Convert the stretch from the line containing "Click the location Kopenhaga, Dania" through the line containing "Action: [336, 88]" into a JSON list of strings, one string per line, with blank lines omitted and the pictures left out.

DATA PROVIDED -
******************************
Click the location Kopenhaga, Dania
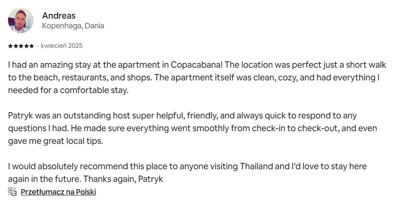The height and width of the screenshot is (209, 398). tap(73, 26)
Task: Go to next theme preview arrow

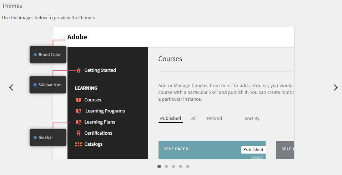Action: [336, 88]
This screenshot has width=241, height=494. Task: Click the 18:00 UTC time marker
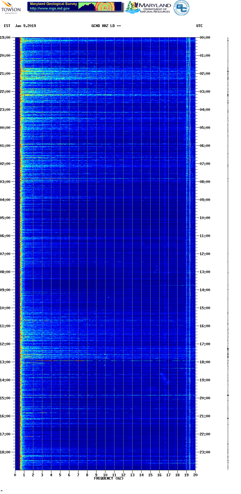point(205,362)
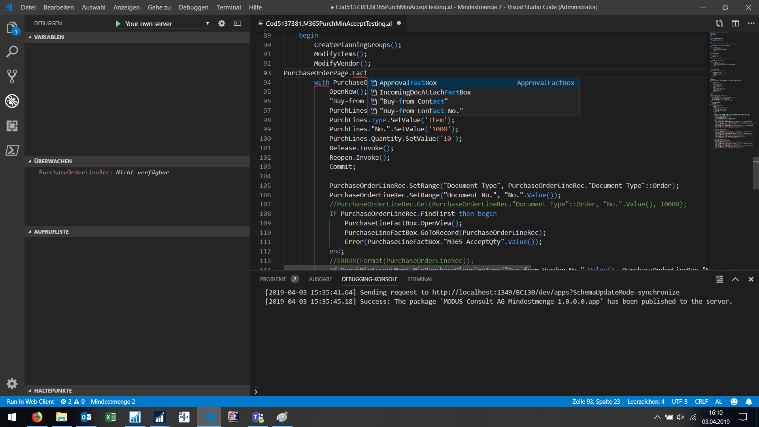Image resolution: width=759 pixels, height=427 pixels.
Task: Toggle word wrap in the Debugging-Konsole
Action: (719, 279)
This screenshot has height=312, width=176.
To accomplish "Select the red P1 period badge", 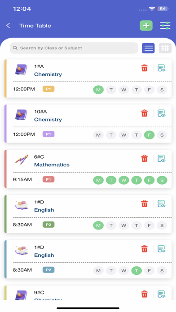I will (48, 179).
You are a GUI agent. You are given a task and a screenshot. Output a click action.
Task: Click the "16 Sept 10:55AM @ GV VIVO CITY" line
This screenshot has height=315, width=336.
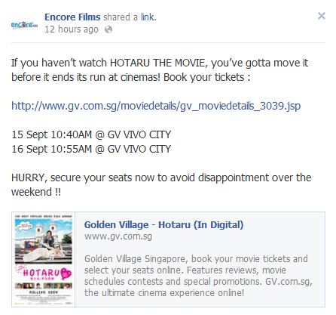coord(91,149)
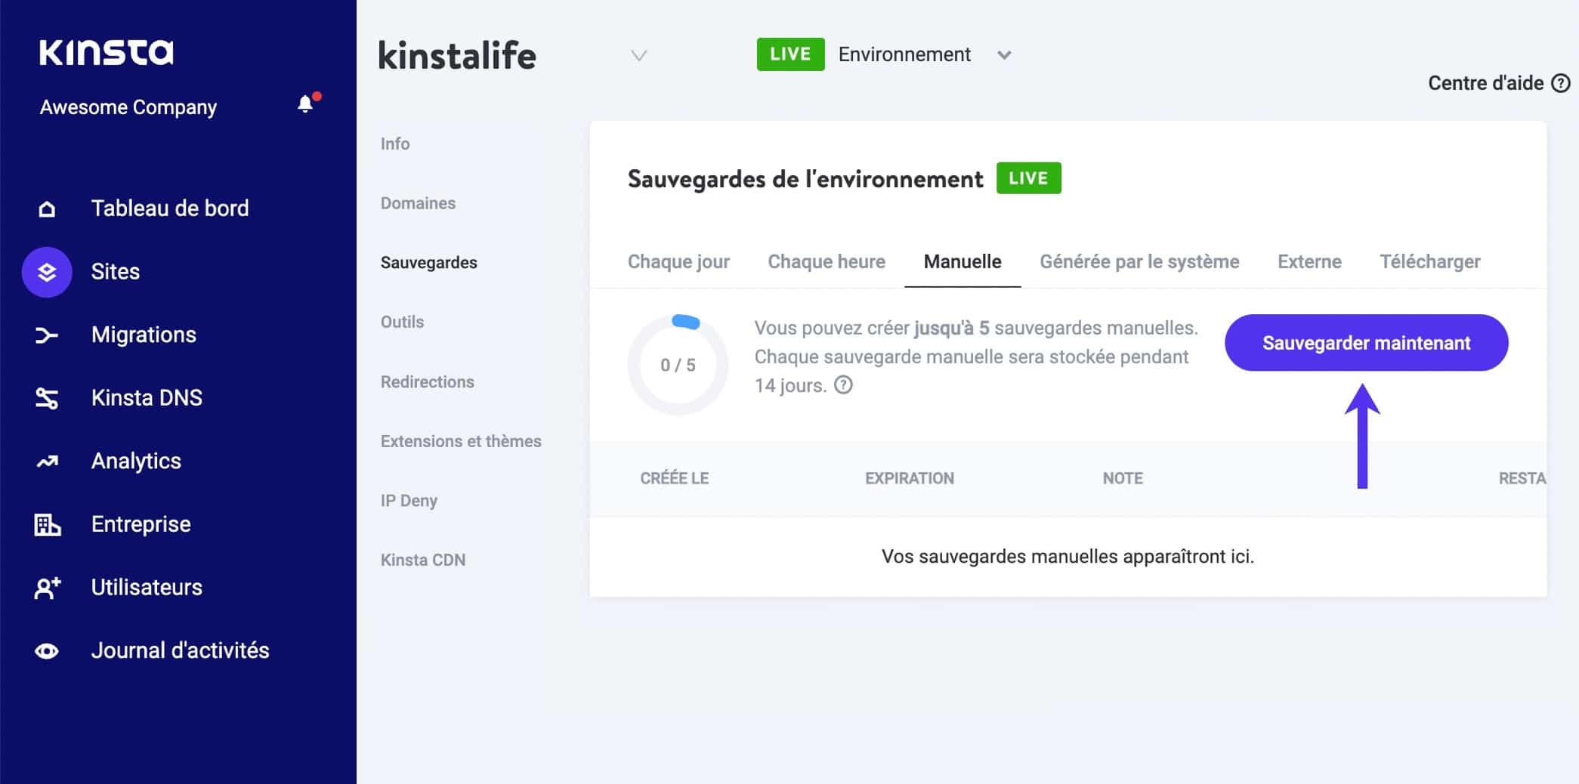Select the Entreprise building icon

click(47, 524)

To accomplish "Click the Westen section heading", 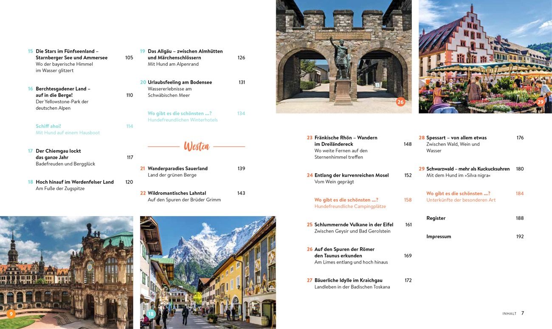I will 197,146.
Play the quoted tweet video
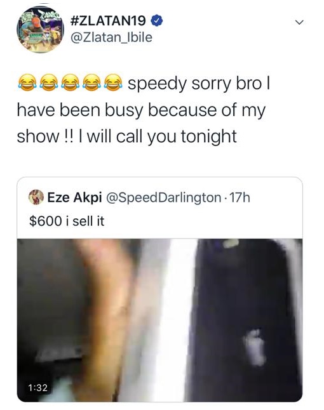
******************************
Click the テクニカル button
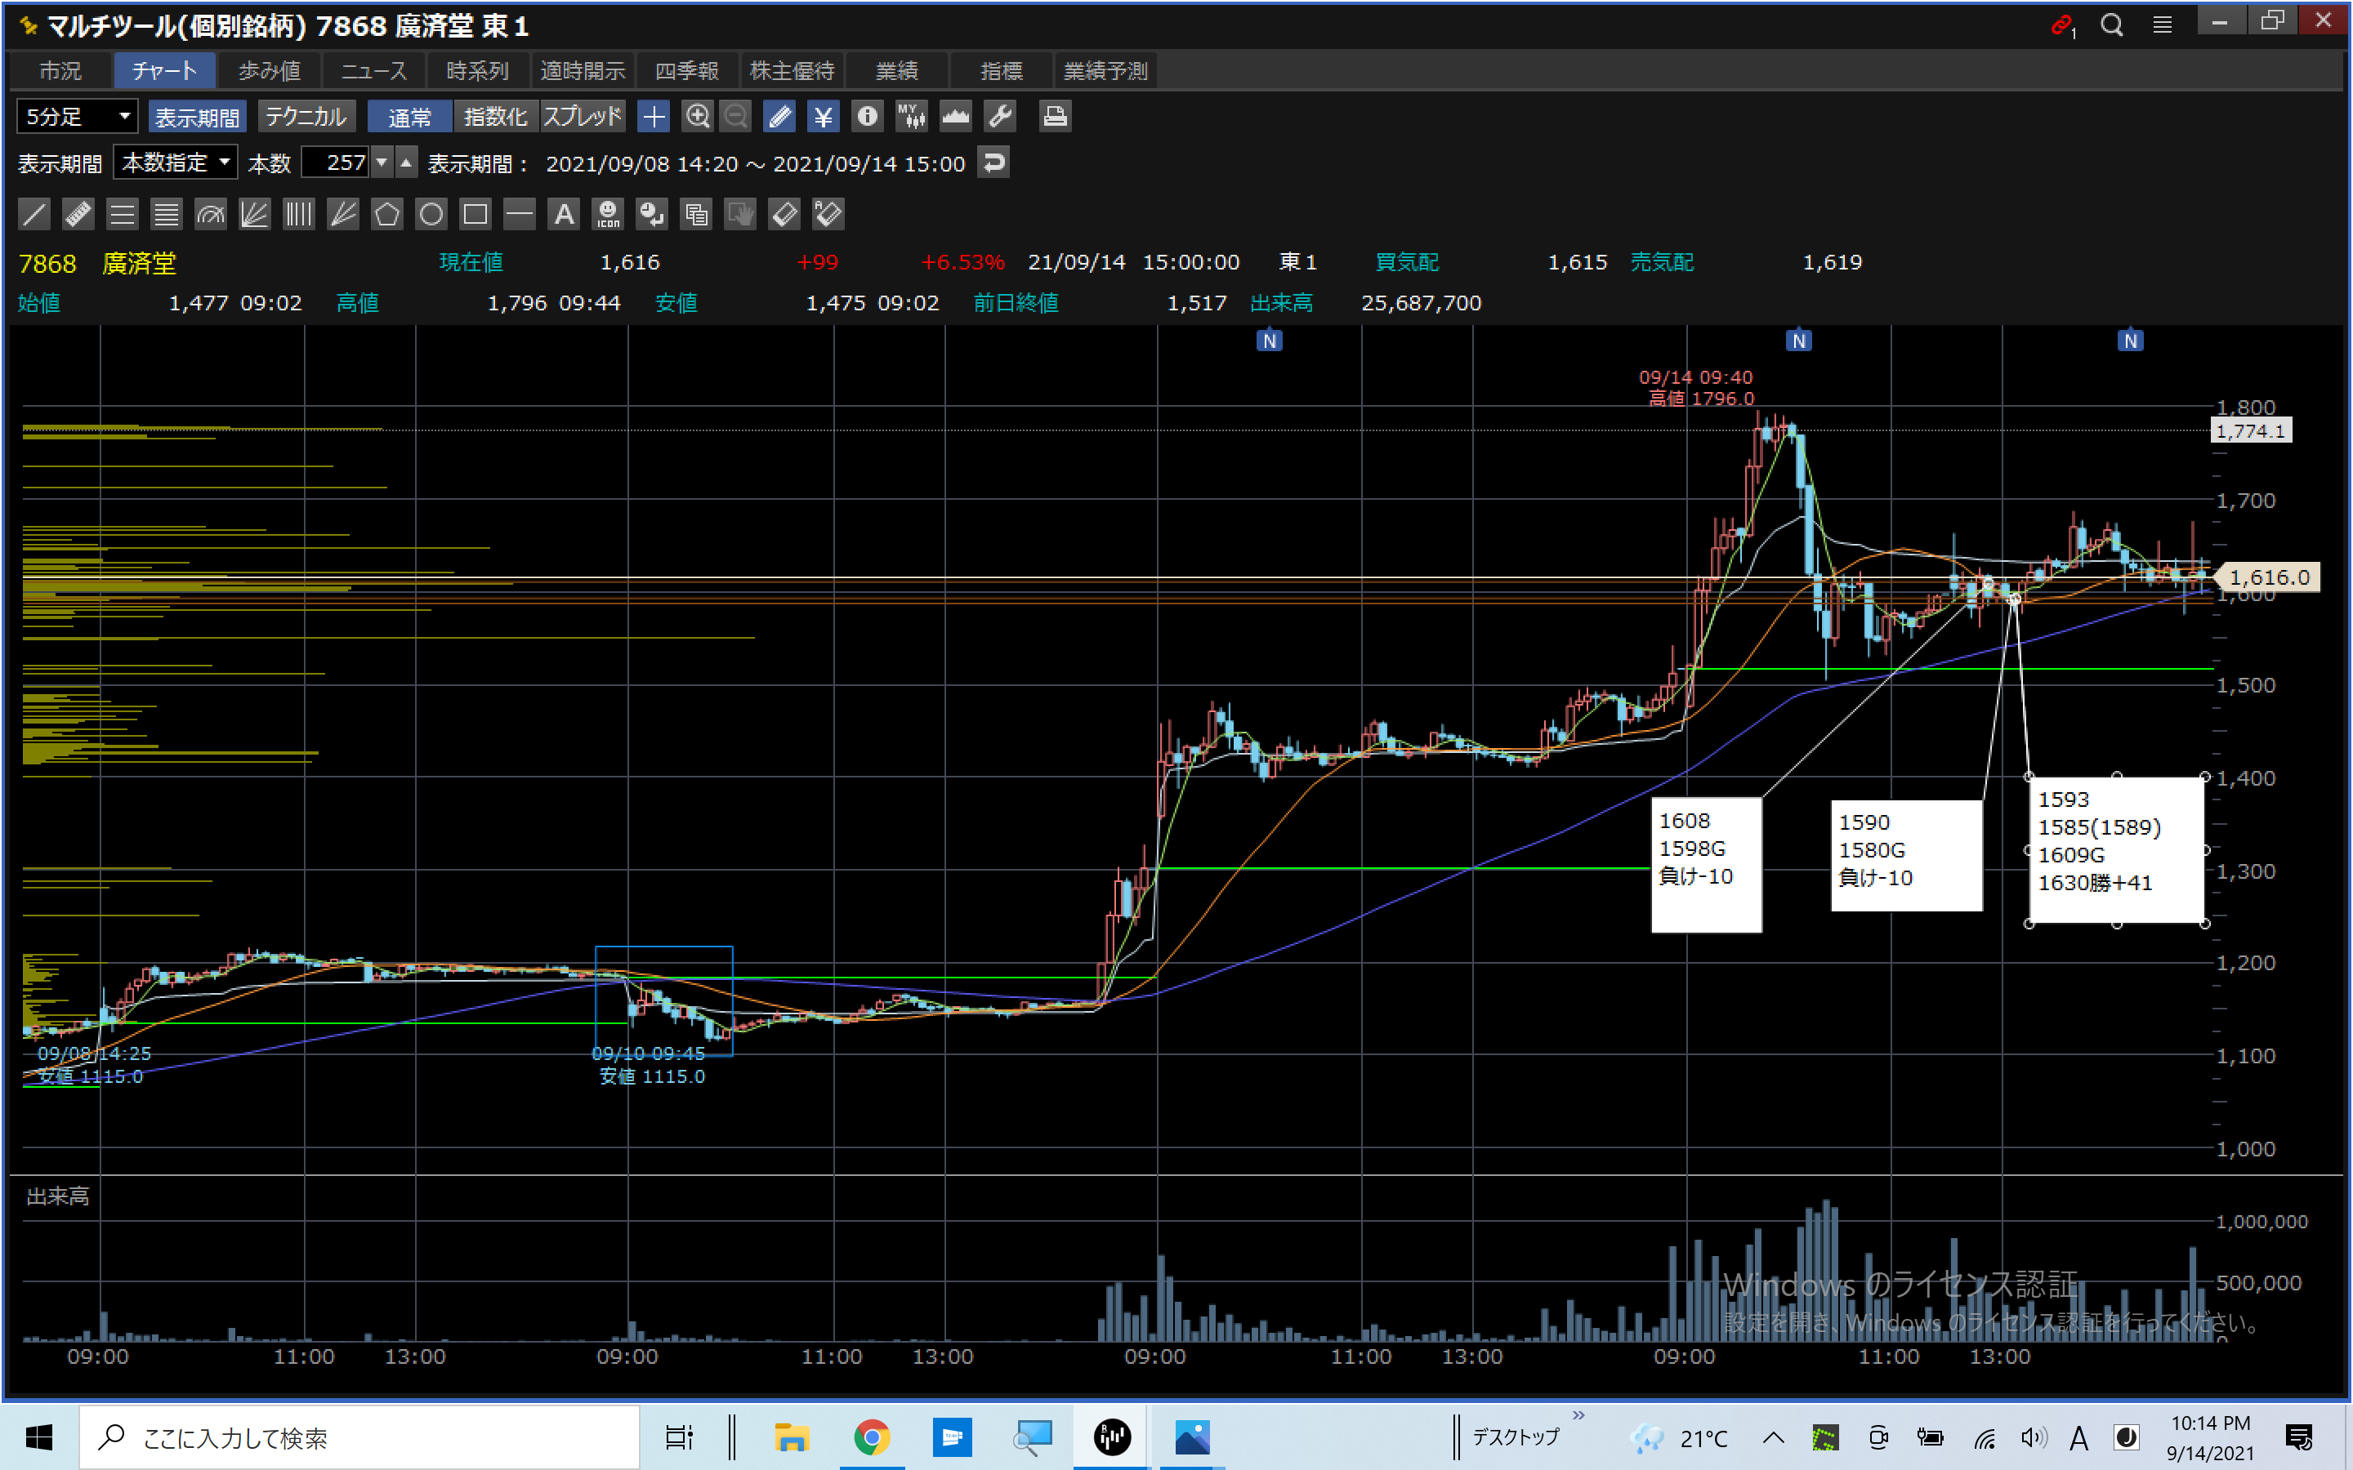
******************************
PROBLEM SOLUTION -
[
  "Click the location Kopenhaga, Dania",
  "The height and width of the screenshot is (209, 398). tap(73, 26)",
  "Task: Go to next theme preview arrow",
  "Action: [336, 88]"
]